### WHAT THIS EXERCISE ASKS:
a. Rewrite the passage of the Hadoop article that begins at the words "Everyone in the" and stops after "of Apache Hadoop.", putting "choke point" in place of "bottleneck".
b. Summarize the Hadoop article in two sentences.

### DOCUMENT EXTRACT:

================

Hadoop Summit 2012 Hortonworks, the company created a year ago from the spinout of the Yahoo! engineering team behind the open source MapReduce method of data munching known as Hadoop, is leading its first release to market by the nose.
The Hortonworks Data Platform, as the company's distribution is known, is completely open source and is based on the Apache Hadoop v1.0 stack, which debuted back in January from the core Hadoop 0.020.205.0 implementation that came out last October.
Hortonworks has been contributing to the core Hadoop 0.23 release and the follow-on Apache Hadoop v2.0 stack, the latter of which is in alpha code now. John Kreisa, vice president of marketing at Hortonworks tells El Reg that rather than get out there on the bleeding edge of Apache Hadoop and related projects and doing proprietary extensions for management or file systems, as rivals Cloudera and MapR Technologies do, Hortonworks is sticking to its Apache guns and creating a 100 per cent open source Hadoop distro and supporting that.
"There are no proprietary bits in the Hortonworks Data Platform, no lock in, and we doing this because we believe that it will greatly facilitate Hadoop adoption," explains Kreisa.
Like other Hadoop distributions, the HDP 1.0 distribution includes the Hadoop Distributed File System (HDFS) that spreads data in triplicates around a cluster and the core MapReduce algorithm, which dispatches data munching jobs to those copies of data to sift for useful bits in unstructured data and to make connections between bits of data.
The two key elements of a Hadoop stack are the NameNode, which is akin to the file allocation table in a physical disk drive in that it keeps track of where all of the data chunks are distributed around the Hadoop cluster, and the JobTracker, which is what submits MapReduce jobs to particular chunks of data residing on particular nodes within the Hadoop cluster. Losing scheduled jobs is a bad thing, and Hadoop shops are suitably paranoid about that, but losing the NameNode is a very big deal in that should this happen, you essentially crash HDFS because it loses track of where its data is.
Everyone in the Hadoop community has been focused on how to eliminate this single point of failure in the NameNode, which incidentally is also the performance bottleneck in Hadoop clusters, keeping their scalability topped out at around 4,000 nodes using the open source distribution of Apache Hadoop.
Both Cloudera and MapR have their own ways of dealing with providing high availability and scalability for the NameNode. Cloudera simply jumped ahead and grabbed the alpha Apache Hadoop 2.0 distribution and hardened it to create its CDH4 distribution, announced last week.
MapR's M5 Hadoop distribution shards the NameNode data and spreads it across the main memory in multiple nodes in the cluster as well as backing up the HDFS configuration data to disk drives for an extra measure of protection. Those using open source Apache Hadoop tend to put the NameNode code on a beefy server with RAID 5 disks and redundant networks and power supplies and hope for the best.
Hortonworks, while being a staunch supporter of open source software, is also practical about how skittish enterprises are about getting out on the bleeding edge (such as depending on the new NameNode HA features in the Apache Hadoop 1.0 stack). So it has partnered up with VMware to create versions of the NameNode and JobTracker server instances that run atop the ESXi hypervisor and use the failover and replication features of the vSphere stack and its vCenter management console to allow for these two key components of Hadoop to be protected. And, if you want to, other key components of the Hadoop stack can be virtualized and replicated atop vSphere.

================

(Entries drawn from a collection)
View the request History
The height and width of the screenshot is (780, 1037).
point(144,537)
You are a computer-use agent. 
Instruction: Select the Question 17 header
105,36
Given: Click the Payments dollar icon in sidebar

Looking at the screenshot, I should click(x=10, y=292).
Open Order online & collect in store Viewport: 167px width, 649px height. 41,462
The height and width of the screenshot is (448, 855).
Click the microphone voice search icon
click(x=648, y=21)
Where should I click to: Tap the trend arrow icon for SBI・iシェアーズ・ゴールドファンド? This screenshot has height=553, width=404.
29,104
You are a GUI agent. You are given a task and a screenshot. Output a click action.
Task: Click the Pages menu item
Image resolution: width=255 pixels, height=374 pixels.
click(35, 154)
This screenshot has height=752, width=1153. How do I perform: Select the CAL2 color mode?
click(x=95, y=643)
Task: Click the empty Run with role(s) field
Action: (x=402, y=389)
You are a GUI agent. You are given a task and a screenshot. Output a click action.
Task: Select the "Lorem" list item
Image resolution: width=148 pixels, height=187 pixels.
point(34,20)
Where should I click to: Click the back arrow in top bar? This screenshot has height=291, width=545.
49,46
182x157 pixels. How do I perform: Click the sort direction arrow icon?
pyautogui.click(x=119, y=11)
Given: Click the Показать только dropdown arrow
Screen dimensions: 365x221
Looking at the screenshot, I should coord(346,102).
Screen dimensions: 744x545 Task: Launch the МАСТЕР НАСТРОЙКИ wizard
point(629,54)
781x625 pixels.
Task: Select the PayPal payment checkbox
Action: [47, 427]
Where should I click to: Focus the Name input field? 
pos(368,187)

================

### OUTPUTS:
a.
Everyone in the Hadoop community has been focused on how to eliminate this single point of failure in the NameNode, which incidentally is also the performance choke point in Hadoop clusters, keeping their scalability topped out at around 4,000 nodes using the open source distribution of Apache Hadoop.

b. Hortonworks has released the Hortonworks Data Platform, a completely open source Hadoop distribution based on the Apache Hadoop v1.0 stack, with no proprietary extensions of the kind rivals Cloudera and MapR Technologies offer. To protect the NameNode, a single point of failure, along with the JobTracker, Hortonworks has partnered with VMware to run them atop the ESXi hypervisor using the failover and replication features of the vSphere stack.